HPTLC analyses were performed on aluminium backed pre-coated silica gel 60 F₂₅₄ TLC plates. Samples were applied to the plates by means of CAMAG Automatic sampler V. Development of plates was done using respective solvent systems in TLC chamber to a distance of 9cm.TLC images were documented using CAMAG TLC visualizer under 254nm, 366nm and in visible light after derivatizing with anisaldehyde sulphuric acid reagent. Desitometric scanning of the developed plates was performed with a CAMAG TLC Scanner. Integrated Software Wincats was used for the evaluation of data. The R_f values of each separated bands were noted.10µl of each of sample solutions were applied on TLC plate. Solvent systems used for different extracts were seq. n-hexane - toluene: ethyl acetate (8:2), seq. chloroform - toluene: ethyl acetate (7:3), seq. methanol - toluene: ethyl acetate (6:4), crude ethanol - toluene: ethyl acetate: methanol (5:5:0.5), crude water- ethyl acetate: methanol: acetic acid: formic acid (9:2:1:1).

> WHAT YOU WILL DO:
1 > In the passage on HPTLC analysis, to what distance were the plates developed in the TLC chamber?
2 > Extend the passage on HPTLC analysis, beginning right after its final sentence.
The lines that come after this passage are from a different source.

> DATASET:

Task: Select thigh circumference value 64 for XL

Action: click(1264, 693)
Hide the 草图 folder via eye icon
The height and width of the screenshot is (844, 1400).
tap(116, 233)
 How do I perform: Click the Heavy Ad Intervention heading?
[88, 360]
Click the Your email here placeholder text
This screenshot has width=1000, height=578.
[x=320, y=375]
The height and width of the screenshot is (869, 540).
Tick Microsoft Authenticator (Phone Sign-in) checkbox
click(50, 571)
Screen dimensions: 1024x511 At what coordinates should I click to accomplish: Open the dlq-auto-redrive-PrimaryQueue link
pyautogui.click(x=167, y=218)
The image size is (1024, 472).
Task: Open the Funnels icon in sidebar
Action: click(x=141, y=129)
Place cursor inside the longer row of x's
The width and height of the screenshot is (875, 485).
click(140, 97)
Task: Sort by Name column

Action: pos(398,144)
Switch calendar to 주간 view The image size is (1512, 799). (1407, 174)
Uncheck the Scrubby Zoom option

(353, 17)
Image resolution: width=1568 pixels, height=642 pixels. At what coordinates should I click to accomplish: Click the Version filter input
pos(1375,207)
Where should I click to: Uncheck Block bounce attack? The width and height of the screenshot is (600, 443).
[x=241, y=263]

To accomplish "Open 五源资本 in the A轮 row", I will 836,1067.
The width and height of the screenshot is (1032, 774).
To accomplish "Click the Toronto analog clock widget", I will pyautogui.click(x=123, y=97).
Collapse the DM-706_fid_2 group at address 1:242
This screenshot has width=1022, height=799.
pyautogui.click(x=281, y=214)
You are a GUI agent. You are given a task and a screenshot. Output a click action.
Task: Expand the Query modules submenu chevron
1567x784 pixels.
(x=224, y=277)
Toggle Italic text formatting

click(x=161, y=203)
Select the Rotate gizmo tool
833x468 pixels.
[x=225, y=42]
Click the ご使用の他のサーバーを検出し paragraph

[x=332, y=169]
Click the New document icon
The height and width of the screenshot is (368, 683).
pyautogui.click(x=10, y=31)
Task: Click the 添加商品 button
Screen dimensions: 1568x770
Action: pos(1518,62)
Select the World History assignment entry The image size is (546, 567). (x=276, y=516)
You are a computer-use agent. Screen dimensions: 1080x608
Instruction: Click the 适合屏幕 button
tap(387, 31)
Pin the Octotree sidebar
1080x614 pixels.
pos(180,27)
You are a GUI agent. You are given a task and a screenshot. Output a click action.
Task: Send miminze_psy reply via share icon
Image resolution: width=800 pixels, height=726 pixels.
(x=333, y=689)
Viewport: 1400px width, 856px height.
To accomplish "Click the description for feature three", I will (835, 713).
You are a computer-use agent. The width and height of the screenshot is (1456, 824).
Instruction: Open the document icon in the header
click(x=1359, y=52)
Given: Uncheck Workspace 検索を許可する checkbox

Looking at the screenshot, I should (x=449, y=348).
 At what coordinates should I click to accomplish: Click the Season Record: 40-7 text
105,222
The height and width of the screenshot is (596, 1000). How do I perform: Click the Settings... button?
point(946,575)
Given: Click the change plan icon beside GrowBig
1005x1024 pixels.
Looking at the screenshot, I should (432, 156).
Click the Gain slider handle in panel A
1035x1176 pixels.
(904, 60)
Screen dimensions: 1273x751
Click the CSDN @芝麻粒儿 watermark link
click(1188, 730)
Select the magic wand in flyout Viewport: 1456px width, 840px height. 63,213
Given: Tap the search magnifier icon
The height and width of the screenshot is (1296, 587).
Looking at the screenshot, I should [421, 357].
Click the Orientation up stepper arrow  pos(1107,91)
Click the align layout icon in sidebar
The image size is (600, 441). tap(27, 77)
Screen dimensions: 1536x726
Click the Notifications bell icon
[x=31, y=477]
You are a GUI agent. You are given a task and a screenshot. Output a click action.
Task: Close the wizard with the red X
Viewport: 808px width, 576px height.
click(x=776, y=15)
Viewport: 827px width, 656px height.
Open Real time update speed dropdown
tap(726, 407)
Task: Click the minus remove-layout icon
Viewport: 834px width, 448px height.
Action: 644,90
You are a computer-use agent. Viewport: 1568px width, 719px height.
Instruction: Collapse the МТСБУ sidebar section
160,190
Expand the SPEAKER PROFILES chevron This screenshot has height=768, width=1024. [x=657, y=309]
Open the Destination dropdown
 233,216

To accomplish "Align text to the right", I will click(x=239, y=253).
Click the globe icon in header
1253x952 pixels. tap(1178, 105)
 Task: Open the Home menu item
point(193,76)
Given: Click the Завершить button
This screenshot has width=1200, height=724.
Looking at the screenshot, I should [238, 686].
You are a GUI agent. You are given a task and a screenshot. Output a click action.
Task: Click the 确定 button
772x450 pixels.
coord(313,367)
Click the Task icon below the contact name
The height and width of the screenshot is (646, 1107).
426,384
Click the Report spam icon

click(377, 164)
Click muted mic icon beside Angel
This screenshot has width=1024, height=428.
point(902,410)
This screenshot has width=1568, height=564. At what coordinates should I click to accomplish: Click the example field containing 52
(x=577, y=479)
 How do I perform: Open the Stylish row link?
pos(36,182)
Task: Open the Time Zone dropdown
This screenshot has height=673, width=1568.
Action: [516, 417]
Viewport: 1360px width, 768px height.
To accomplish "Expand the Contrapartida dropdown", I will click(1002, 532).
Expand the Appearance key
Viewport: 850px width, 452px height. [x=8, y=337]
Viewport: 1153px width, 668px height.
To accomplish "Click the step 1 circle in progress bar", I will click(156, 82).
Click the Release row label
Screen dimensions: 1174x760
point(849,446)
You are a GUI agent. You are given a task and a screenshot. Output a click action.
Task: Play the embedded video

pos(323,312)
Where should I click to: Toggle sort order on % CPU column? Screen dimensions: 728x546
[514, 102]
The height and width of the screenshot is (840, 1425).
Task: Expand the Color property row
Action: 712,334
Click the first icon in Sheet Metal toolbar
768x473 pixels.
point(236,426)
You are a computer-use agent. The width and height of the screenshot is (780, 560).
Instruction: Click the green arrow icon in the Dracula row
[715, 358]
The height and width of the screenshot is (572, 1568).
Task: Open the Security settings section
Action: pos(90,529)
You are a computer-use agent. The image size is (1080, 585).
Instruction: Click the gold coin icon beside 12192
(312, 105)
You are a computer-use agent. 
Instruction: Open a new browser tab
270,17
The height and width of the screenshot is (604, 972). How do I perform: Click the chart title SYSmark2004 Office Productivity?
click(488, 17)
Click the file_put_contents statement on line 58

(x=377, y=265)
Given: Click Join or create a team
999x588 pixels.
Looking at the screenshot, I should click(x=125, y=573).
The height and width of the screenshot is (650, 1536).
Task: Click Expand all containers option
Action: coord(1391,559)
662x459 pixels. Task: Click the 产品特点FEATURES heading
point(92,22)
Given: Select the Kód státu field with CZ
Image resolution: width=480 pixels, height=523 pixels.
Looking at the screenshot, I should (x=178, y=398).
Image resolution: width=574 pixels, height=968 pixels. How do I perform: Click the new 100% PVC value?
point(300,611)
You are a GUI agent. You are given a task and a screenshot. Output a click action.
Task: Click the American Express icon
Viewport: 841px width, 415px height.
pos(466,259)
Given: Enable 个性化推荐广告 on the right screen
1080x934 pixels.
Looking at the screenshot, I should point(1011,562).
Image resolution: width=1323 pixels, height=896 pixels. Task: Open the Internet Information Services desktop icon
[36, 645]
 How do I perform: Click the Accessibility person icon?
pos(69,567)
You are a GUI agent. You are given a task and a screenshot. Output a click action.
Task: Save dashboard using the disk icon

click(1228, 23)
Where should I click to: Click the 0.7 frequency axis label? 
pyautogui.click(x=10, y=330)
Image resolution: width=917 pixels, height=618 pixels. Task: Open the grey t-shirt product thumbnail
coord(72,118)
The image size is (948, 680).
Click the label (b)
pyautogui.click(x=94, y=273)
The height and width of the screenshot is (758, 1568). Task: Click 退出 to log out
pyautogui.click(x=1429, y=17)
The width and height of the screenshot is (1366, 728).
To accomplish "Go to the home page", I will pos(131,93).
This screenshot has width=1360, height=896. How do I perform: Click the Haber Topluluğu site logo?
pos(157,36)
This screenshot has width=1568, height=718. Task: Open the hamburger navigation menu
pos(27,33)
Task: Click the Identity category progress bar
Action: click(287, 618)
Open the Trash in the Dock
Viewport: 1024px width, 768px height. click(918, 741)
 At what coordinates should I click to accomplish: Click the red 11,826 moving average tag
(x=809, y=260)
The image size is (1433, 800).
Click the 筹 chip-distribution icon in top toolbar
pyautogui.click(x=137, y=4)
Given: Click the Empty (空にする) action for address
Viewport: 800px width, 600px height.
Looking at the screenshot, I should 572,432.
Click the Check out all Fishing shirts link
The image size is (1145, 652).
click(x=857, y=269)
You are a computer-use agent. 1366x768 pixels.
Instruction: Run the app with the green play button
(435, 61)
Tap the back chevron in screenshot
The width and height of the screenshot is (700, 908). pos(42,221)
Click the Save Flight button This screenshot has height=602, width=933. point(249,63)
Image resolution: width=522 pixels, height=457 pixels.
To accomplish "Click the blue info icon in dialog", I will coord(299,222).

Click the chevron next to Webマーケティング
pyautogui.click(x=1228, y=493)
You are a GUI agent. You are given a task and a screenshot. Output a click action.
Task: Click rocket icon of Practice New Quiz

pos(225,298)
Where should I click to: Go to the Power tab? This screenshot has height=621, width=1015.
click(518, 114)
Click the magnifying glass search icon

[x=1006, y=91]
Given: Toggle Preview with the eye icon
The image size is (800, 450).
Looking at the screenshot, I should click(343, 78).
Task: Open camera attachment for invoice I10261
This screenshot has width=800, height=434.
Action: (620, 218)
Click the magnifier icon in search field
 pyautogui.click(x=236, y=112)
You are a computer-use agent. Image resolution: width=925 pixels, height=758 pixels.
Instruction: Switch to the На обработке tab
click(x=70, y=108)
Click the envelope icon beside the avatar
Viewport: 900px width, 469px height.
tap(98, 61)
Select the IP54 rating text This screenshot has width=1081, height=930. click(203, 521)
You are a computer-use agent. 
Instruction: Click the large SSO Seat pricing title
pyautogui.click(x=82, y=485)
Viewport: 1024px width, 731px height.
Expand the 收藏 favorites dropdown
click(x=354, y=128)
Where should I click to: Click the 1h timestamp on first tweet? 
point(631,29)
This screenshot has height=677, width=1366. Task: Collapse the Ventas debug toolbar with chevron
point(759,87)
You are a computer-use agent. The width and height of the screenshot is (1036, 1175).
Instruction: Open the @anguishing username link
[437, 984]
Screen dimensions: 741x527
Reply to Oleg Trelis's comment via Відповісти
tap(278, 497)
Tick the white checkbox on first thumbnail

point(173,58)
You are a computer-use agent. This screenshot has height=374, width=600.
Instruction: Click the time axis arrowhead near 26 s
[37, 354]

> RESULTS IN ORDER:
1 > They were developed to a distance of 9 cm.

2 >
Identification of Lupeol and Stigmasterol:

10ml of ethanolic extracts of C. viminale, C. juncea and 3ml of lupeol and stigmasterol were spotted on TLC plate. The plates were developed using the solvent system toluene and ethyl acetate (7:3) in TLC chamber to a distance of 9cm. The plates were derivatised using ANS reagent followed by heating at 105⁰C for 5 min and photographs were recorded. Desitometric scanning was performed by using TLC Scanner 3 at 550nm.

High pressure liquid chromatography:

HPLC analysis was carried out using Shimadzu High Performance Liquid Chromatographic system equipped with LC-10ATVP pump, SPD M10AVP Photo Diode Array Detector in combination with CLASS-VP 6.12 SP5 integration software. Gradient elution was performed with methanol (solvent A) and water (solvent B) in a binary gradient flow by changing the concentration of solvent B; 0-5 min 70%; 5-10 min 60%; 10-15 min 50%. 15-20; 40%, 20-25 min, 30%; 25-30 min, 50%. The DAD signal was recorded at 360 nm.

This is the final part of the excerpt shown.